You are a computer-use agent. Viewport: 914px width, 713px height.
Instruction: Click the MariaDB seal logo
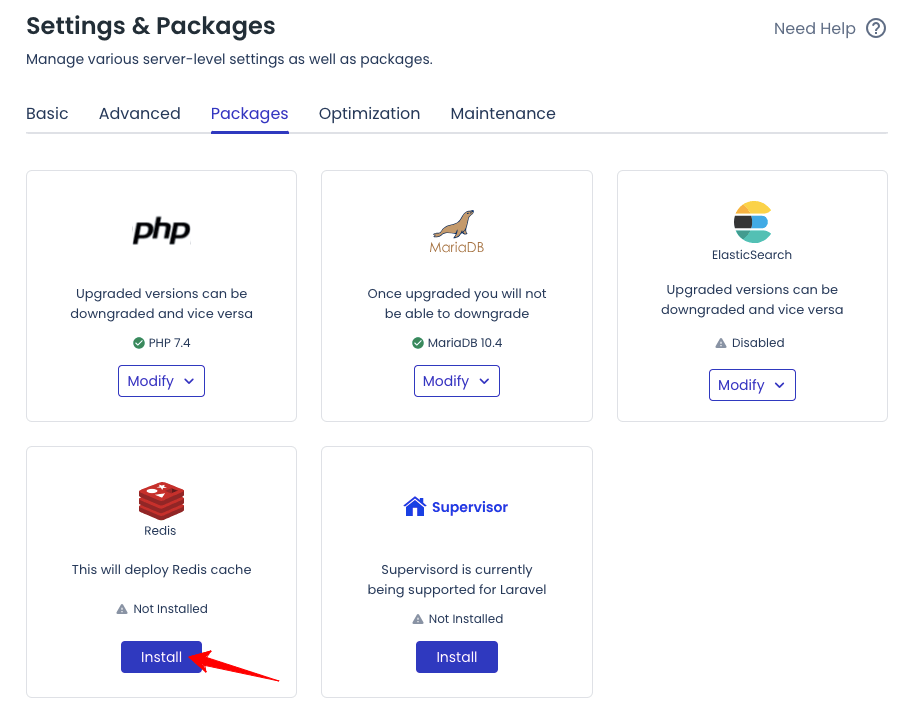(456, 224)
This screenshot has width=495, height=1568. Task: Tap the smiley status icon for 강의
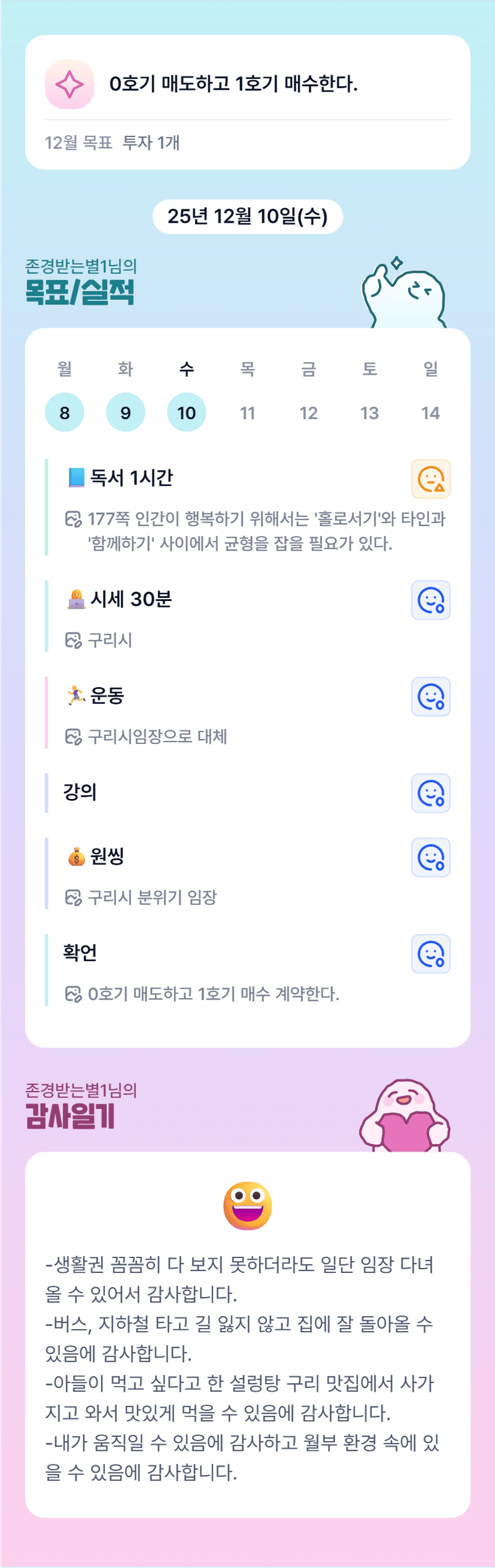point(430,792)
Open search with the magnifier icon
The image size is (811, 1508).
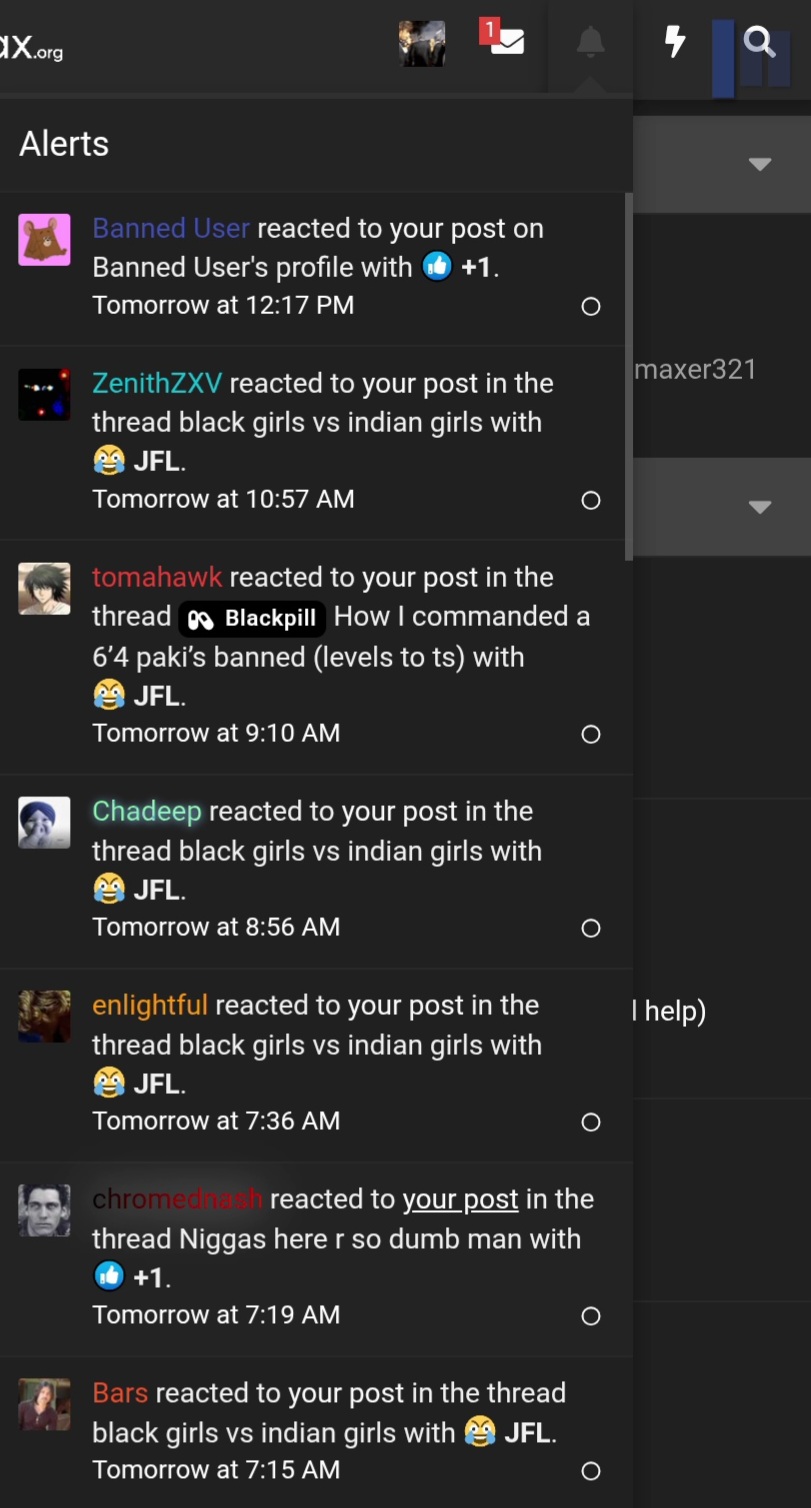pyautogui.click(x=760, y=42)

========================================================================

_Activity_
Keep the pictures out of your copy. Copy only the lines from the line that holds "This screenshot has" through the last line of the listing above, both included.

_Solution for this exercise_
This screenshot has width=495, height=1568. Task: Tap the smiley status icon for 강의
point(430,792)
Open search with the magnifier icon
The image size is (811, 1508).
pyautogui.click(x=760, y=42)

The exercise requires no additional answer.